Recorded data:
********

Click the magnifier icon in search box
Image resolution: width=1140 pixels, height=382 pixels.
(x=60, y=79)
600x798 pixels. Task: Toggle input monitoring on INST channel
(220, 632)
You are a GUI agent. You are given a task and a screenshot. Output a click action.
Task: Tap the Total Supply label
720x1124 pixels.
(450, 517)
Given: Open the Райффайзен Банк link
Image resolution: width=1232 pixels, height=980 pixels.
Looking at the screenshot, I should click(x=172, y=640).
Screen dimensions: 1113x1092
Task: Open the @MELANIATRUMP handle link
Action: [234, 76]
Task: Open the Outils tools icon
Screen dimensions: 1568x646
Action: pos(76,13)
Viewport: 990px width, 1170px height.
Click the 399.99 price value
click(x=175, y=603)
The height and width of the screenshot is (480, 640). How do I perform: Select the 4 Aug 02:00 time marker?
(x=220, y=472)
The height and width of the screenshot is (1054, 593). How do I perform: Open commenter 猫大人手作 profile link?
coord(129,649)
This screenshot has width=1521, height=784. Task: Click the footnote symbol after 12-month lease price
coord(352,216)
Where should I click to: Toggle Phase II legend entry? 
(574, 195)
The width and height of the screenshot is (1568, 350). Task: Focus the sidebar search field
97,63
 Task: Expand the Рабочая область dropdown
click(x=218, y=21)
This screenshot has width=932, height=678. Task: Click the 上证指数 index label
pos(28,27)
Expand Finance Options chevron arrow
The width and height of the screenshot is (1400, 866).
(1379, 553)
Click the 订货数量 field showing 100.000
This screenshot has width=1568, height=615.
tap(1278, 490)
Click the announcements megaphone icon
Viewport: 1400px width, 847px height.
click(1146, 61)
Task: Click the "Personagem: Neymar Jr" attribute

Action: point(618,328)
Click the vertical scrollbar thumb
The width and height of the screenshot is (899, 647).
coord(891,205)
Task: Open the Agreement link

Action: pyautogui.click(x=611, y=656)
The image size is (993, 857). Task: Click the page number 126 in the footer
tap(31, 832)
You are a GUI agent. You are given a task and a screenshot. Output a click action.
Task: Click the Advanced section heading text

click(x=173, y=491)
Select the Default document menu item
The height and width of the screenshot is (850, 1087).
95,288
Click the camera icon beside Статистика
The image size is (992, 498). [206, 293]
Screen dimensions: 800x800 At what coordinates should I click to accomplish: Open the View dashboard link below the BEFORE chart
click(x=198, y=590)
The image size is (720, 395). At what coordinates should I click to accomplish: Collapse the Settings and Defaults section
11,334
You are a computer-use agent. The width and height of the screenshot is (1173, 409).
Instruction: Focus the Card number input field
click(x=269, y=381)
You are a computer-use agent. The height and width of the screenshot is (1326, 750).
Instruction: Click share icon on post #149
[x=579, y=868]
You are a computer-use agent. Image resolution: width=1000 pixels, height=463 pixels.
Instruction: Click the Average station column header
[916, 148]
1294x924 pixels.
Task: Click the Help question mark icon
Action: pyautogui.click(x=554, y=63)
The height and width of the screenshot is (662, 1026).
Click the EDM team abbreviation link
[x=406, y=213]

********

How to complete this task = The required output is every line above from the one with "Click the 399.99 price value" down to the one with "Click the announcements megaphone icon", restated word for word, ends included.

Reply =
Click the 399.99 price value
click(x=175, y=603)
The height and width of the screenshot is (480, 640). How do I perform: Select the 4 Aug 02:00 time marker?
(x=220, y=472)
The height and width of the screenshot is (1054, 593). How do I perform: Open commenter 猫大人手作 profile link?
coord(129,649)
This screenshot has width=1521, height=784. Task: Click the footnote symbol after 12-month lease price
coord(352,216)
Where should I click to: Toggle Phase II legend entry? 
(574, 195)
The width and height of the screenshot is (1568, 350). Task: Focus the sidebar search field
97,63
 Task: Expand the Рабочая область dropdown
click(x=218, y=21)
This screenshot has width=932, height=678. Task: Click the 上证指数 index label
pos(28,27)
Expand Finance Options chevron arrow
The width and height of the screenshot is (1400, 866).
(1379, 553)
Click the 订货数量 field showing 100.000
This screenshot has width=1568, height=615.
tap(1278, 490)
Click the announcements megaphone icon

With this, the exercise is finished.